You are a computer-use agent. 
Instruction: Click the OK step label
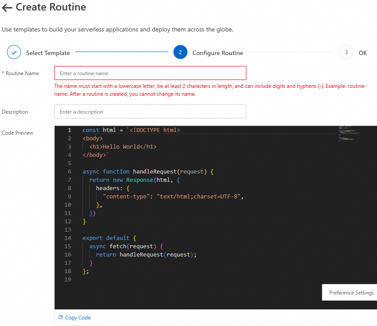coord(363,53)
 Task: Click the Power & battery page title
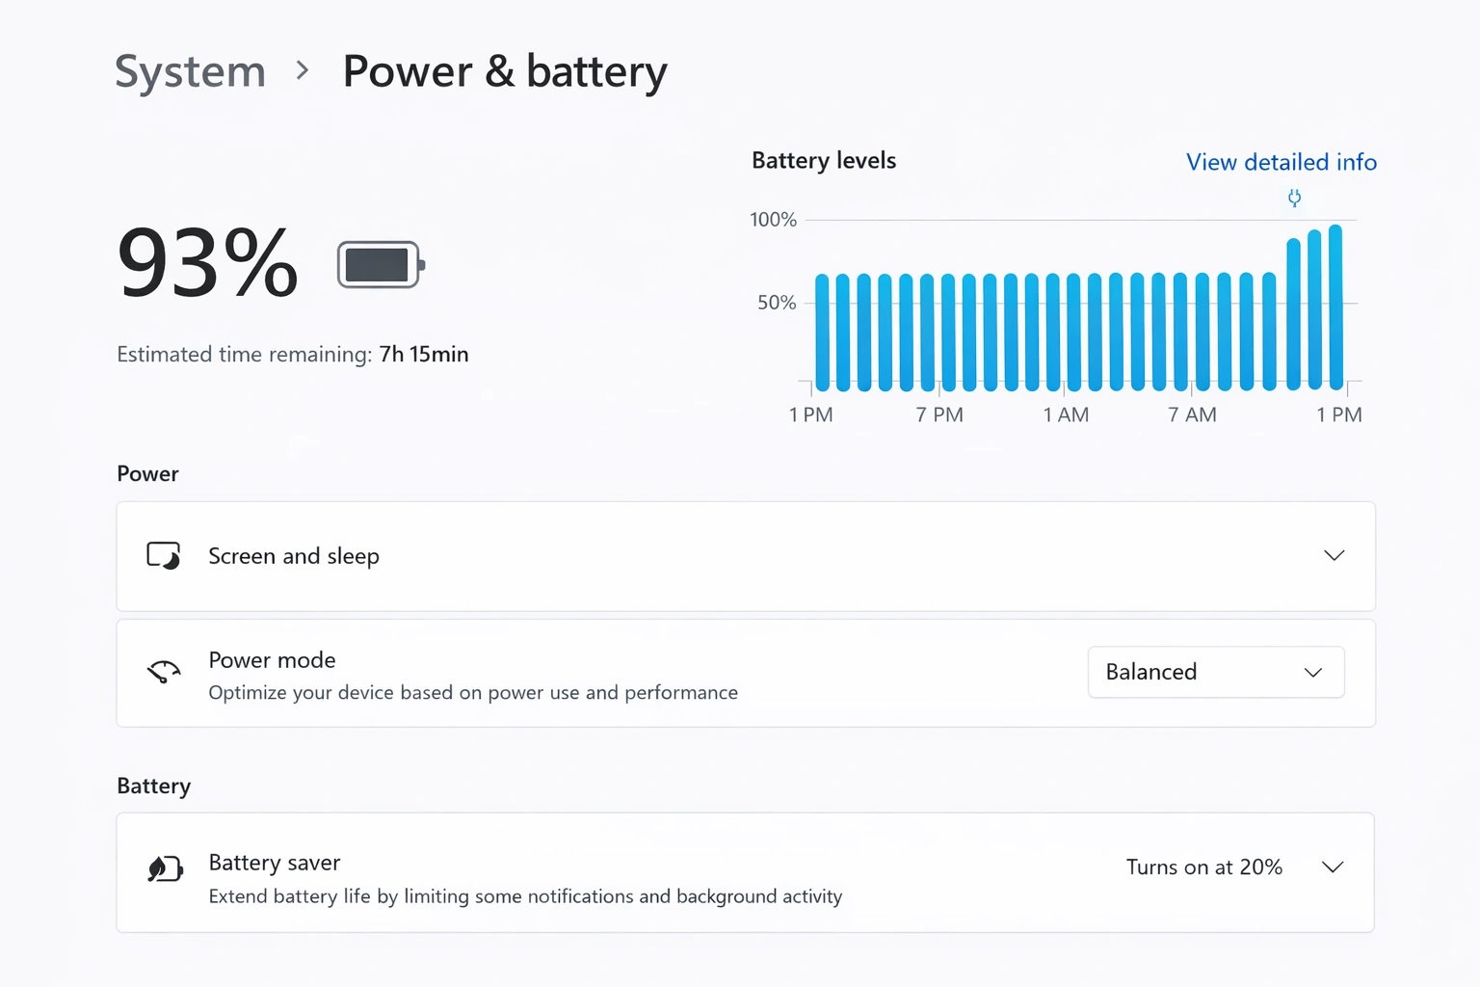click(504, 70)
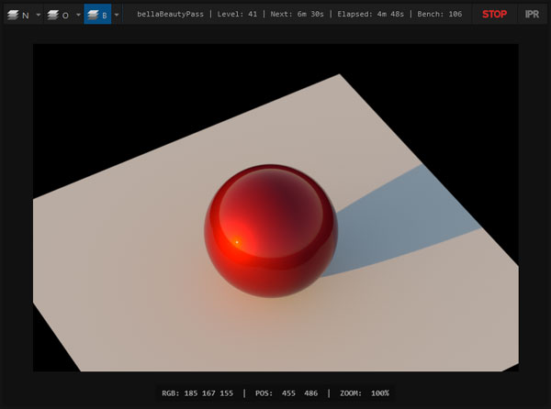Click the Level 41 status readout
The width and height of the screenshot is (551, 409).
(238, 15)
□ □ □ □ □
Task description:
In the listing, find the line with "Instruction: Click the OK step label" and retype exactly from there through the last line, both included, leaving the pictures out.

Task response:
Instruction: Click the OK step label
coord(363,53)
 Task: Click the Power & battery page title
click(504, 70)
Click the Level 41 status readout
The width and height of the screenshot is (551, 409).
(238, 15)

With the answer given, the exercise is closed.